The scene descriptions in your screenwriting have a tricky, sometimes tumultuous, relationship with script readers. How so, you ask?
Some script readers scan through screenplay scene description to speed up their reading process. I’ve spoken to studio level readers who read scene titles and dialogue. This approach tells them the story and gives them an idea about casting.
Why Is Scene Description So Important?
It allows your reader to experience the story as it unfolds. More importantly, it allows them to visualize a movie on the big screen.
Scene description should do the following:
State the locale, time period, production design. This is all background stuff that stimulates the visualization process. Imagine these scene descriptions.
Outer space. Black. A vast expanse of nothingness. A lone astronaut drifts. Lost. She is a speck in the universe.
This description captures the essence of the scene and allows your mind to wander. It conveys freedom, exploration, and solitude.
What emotions does it convey? Fear, hope, peace, terror. All of these are possibilities, but none are clear. This can either create anticipation/ wonder or confusion. Maybe it’s a problem for the audience who insists on specificity? Maybe it’s not to the audience who doesn’t like to color in between the lines. You’re the writer. You decide.
What are the KEYWORDS in this description?
Outer space – This gives the locale, a sense of place.
Nothingness – Creates anticipation of nothingness eventually becoming somethingness. It adds some tension. It also regulates the speed at which the story gradually unfolds.
Lone astronaut – This gives us a sense of character.
Lost – This tells us something about the possible back story. The astronaut may have become detached from the base station, an accident happened, they were on an expedition and got banished, they were attacked and they are the only survivor, or they escaped. One or none of these options may be true. But they do titillate and engage your reader. They’ll want to continue reading your screenplay to satisfy their curiosity.
Drifts – Not speeds, races, floats, charges, moves, but DRIFTS. This sets the action and tempo of the scene.

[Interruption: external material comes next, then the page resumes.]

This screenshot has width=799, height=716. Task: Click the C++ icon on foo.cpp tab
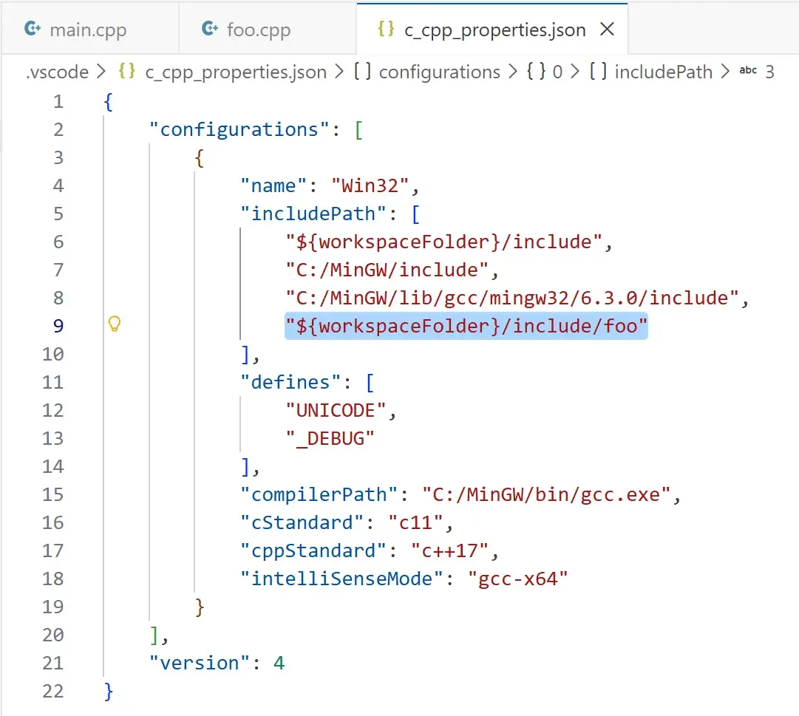209,28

She – Where you expecting a male astronaut? Statistically, probably. This is a pivot point in the scene description. How does a female astronaut differ from a male one? How do their choices and decision-making skills differ?
Speck in the universe – This is filmic poetry in your scene description. It gives an insight into the theme of your screenplay, the conflict and the character’s journey. It suggests the astronaut is insignificant in the grand scheme of things, but may ultimately save the world; a significant outcome.

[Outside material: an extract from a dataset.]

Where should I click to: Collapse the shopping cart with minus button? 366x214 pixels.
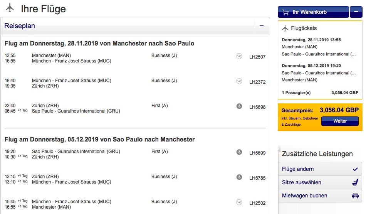(356, 12)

If you’re thinking that most words in my scene description are keywords, you’re correct. My point is that your word choices are critical. Consider how your reader might feel after reading them. You’re a screenwriter. Every word matters.
This can be achieved through several means. Words can be CAPITALIZED for added emphasis. Which words would you capitalize in the above scene description?
You can also reinforce some words by putting them in a single line. Consider how the tone of the scene description changes when the word “lost” has its own line. It totally captures the main character’s state of mind. Imagine if it was capitalized too.
ACTION AND MOTIVATION
Consider this scene description:
A yacht bobs in the soft waves. The glistening sun completes the perfect date. A seagull lands on the hull.
Herbert scoops an oyster into Cherie’s mouth, It glides down her throat with a seductive smile.
Herbert rubs the sharp edge of the scooping knife with his forefinger and gazes into her eyes; not with love, but with hate.
Cherie checks her back pocket. A handgun is neatly tucked inside.
Her eyes widen as she leans over the edge and throws up. Herbert nods with satisfaction. His date is playing out exactly as he intended.
What’s going on here? Hardly a good example of romance.
Some writers may claim that this description is over-written. Maybe so, but it does give the reader a sense of character dynamics.
We know they are on a date which isn’t really a date. Why does Cherie have a gun? Is it protect herself or to kill Herbert?
Did Herbert poison her or did the oyster disagree with Cherie? These actions raise all sorts of questions about this screenplay. They propel the story forward.
Although I generally advise against overwriting, there are some exceptions. If some description acts as a footnote to guide your reader, it can work. The last sentence in the above examples plays a summary of the entire scene. Most importantly it doesn’t leave any doubt in the reader’s mind what’s happening,
Will the scene work if it’s deleted? Yes. But it does add a nuance to it.